[Lines of data]
◇ ◇ ◇

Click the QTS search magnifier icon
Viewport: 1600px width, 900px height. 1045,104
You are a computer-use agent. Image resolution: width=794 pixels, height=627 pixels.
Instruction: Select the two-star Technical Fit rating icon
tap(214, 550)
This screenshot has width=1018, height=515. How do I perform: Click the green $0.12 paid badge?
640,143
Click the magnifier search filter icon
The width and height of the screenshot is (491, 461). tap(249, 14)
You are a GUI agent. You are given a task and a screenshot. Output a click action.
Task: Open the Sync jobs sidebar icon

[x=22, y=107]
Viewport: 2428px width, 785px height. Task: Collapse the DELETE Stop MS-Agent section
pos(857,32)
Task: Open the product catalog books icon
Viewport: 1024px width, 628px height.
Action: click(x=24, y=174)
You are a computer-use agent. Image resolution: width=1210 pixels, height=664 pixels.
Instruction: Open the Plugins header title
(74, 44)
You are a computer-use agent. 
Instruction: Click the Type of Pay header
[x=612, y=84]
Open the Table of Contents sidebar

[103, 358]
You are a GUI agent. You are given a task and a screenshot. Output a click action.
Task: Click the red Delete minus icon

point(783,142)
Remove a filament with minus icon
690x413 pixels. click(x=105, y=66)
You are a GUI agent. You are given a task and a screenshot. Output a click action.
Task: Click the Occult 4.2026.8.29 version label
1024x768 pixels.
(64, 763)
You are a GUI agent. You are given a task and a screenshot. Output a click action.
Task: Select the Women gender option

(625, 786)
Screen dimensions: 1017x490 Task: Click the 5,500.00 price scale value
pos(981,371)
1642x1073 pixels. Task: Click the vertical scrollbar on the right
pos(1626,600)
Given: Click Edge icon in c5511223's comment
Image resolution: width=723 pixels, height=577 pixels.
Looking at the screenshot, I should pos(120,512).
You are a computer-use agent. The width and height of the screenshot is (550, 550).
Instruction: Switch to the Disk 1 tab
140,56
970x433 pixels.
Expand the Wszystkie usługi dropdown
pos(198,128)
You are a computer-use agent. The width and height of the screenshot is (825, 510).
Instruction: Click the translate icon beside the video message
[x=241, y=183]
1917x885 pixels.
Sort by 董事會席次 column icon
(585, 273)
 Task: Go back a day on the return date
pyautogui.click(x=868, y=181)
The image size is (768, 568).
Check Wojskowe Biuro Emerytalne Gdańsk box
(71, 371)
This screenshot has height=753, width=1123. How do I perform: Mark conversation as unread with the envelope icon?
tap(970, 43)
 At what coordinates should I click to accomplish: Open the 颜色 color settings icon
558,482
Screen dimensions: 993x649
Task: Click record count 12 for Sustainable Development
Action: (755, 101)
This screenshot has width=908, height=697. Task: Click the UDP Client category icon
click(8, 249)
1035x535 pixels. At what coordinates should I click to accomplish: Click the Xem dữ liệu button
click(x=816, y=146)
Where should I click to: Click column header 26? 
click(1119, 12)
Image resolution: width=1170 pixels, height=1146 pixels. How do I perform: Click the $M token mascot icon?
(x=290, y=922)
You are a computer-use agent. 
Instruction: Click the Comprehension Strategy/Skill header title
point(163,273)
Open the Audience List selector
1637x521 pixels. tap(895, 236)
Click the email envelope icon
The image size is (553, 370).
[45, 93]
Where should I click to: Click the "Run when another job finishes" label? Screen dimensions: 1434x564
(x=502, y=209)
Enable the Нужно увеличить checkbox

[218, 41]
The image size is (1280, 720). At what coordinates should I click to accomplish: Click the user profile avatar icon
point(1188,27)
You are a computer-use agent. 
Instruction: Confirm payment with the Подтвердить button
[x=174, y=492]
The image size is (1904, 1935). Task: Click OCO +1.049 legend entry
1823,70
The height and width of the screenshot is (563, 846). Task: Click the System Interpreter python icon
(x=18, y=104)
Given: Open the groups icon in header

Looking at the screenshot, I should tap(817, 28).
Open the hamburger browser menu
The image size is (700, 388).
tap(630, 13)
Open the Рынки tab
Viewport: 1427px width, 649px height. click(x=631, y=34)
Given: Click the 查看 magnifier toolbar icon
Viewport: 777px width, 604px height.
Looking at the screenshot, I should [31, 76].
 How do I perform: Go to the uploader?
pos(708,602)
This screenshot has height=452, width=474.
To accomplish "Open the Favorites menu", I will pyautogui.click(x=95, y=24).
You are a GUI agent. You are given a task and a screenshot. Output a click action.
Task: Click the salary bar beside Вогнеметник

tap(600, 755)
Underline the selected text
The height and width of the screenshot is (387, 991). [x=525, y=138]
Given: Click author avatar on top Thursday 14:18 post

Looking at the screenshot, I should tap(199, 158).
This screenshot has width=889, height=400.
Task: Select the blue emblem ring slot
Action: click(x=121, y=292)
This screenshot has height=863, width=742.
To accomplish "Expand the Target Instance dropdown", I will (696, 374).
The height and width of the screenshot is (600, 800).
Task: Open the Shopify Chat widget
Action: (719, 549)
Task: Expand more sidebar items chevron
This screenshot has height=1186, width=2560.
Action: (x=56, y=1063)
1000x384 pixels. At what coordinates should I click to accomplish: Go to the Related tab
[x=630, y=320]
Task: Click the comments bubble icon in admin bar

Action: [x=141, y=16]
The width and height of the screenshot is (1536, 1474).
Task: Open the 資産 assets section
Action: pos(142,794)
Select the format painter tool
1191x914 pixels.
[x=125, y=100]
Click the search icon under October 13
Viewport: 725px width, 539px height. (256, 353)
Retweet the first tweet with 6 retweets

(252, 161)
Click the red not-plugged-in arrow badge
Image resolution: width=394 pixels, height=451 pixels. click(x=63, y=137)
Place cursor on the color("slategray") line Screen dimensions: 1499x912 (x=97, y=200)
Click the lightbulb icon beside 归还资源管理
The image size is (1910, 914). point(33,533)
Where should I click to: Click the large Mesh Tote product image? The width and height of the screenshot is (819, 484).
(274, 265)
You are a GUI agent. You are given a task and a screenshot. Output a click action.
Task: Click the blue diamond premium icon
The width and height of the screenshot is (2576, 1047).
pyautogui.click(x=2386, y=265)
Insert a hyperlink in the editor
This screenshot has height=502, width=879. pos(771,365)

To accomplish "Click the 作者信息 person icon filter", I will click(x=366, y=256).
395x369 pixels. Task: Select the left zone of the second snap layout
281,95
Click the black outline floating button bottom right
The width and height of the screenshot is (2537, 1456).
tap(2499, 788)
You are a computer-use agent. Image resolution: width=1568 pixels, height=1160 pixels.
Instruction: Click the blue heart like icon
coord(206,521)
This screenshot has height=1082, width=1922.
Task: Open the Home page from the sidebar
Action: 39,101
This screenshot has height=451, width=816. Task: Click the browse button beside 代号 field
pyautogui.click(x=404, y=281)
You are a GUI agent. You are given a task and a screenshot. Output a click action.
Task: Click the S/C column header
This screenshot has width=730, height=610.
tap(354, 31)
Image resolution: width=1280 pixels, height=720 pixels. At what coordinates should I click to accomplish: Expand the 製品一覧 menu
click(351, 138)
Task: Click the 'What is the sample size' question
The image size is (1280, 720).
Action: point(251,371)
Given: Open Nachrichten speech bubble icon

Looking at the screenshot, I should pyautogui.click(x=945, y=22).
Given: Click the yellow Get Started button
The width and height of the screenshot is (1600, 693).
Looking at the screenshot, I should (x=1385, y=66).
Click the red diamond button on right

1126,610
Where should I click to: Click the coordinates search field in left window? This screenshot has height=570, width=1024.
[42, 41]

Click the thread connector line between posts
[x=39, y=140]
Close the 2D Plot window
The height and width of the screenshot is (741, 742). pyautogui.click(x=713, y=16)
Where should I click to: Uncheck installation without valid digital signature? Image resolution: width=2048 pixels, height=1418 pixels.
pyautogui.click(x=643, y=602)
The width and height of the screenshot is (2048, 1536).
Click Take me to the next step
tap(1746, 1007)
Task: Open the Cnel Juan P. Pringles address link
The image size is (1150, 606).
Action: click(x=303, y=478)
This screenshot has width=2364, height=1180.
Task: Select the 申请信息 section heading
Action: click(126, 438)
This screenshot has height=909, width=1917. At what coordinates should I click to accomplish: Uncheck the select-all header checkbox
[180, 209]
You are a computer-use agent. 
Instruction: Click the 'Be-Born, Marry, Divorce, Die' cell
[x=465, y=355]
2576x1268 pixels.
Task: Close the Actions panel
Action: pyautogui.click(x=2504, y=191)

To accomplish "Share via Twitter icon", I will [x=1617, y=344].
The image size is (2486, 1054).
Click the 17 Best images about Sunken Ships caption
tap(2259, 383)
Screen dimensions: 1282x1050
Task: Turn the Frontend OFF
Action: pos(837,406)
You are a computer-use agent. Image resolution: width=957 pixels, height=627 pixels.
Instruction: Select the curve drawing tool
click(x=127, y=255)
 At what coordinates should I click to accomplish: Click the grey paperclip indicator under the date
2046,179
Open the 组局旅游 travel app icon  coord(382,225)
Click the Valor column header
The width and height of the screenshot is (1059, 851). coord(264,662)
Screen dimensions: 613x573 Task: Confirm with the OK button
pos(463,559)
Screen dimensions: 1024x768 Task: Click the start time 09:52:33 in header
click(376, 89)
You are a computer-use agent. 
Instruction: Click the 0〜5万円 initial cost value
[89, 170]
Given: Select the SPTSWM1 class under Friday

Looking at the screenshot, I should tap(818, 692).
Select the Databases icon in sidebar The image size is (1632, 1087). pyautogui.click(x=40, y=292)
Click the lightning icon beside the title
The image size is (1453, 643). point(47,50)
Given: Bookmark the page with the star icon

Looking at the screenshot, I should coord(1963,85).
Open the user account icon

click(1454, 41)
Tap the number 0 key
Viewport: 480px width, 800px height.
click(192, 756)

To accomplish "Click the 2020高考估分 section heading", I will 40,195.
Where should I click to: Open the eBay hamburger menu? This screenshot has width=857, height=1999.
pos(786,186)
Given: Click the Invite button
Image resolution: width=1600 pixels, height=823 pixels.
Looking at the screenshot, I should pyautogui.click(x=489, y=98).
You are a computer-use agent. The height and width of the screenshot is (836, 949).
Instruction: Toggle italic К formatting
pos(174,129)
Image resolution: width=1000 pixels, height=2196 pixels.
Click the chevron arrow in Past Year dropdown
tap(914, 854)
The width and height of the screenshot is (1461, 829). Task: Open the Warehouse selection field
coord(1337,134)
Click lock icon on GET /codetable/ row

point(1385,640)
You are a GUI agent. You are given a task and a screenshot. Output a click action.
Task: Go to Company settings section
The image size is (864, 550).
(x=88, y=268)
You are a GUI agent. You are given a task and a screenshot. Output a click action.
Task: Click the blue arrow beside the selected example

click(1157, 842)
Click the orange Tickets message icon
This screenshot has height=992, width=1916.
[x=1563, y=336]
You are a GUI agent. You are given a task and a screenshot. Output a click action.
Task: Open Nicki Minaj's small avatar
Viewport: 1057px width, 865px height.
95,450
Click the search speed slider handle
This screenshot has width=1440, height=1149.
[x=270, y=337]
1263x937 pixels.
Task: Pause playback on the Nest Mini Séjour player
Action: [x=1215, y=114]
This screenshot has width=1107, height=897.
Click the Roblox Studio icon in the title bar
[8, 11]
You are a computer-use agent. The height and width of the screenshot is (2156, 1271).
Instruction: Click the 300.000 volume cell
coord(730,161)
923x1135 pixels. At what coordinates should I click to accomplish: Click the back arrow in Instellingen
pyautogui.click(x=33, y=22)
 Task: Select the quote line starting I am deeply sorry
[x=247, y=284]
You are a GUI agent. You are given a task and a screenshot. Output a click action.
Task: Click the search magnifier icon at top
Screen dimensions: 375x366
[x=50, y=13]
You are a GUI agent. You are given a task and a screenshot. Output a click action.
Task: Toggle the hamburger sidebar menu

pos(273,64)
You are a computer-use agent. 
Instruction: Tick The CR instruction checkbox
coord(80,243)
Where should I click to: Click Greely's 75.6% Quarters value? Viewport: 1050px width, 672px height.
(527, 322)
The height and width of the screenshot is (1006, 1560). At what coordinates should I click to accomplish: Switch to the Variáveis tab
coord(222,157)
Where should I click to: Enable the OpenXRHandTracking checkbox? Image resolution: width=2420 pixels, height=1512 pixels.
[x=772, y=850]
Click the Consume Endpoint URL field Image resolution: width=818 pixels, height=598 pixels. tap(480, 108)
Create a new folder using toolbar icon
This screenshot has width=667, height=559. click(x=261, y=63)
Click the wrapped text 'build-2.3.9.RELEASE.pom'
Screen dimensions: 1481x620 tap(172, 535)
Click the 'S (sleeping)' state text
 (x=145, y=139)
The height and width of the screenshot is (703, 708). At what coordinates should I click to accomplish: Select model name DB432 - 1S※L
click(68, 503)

◇ ◇ ◇

EXERCISE REQUIREMENTS.
Duplicate the lines from the one containing "You are a computer-use agent. Image resolution: width=794" up to and including the one containing "[x=22, y=107]".

WRITTEN ANSWER.
You are a computer-use agent. Image resolution: width=794 pixels, height=627 pixels.
Instruction: Select the two-star Technical Fit rating icon
tap(214, 550)
This screenshot has width=1018, height=515. How do I perform: Click the green $0.12 paid badge?
640,143
Click the magnifier search filter icon
The width and height of the screenshot is (491, 461). tap(249, 14)
You are a GUI agent. You are given a task and a screenshot. Output a click action.
Task: Open the Sync jobs sidebar icon

[x=22, y=107]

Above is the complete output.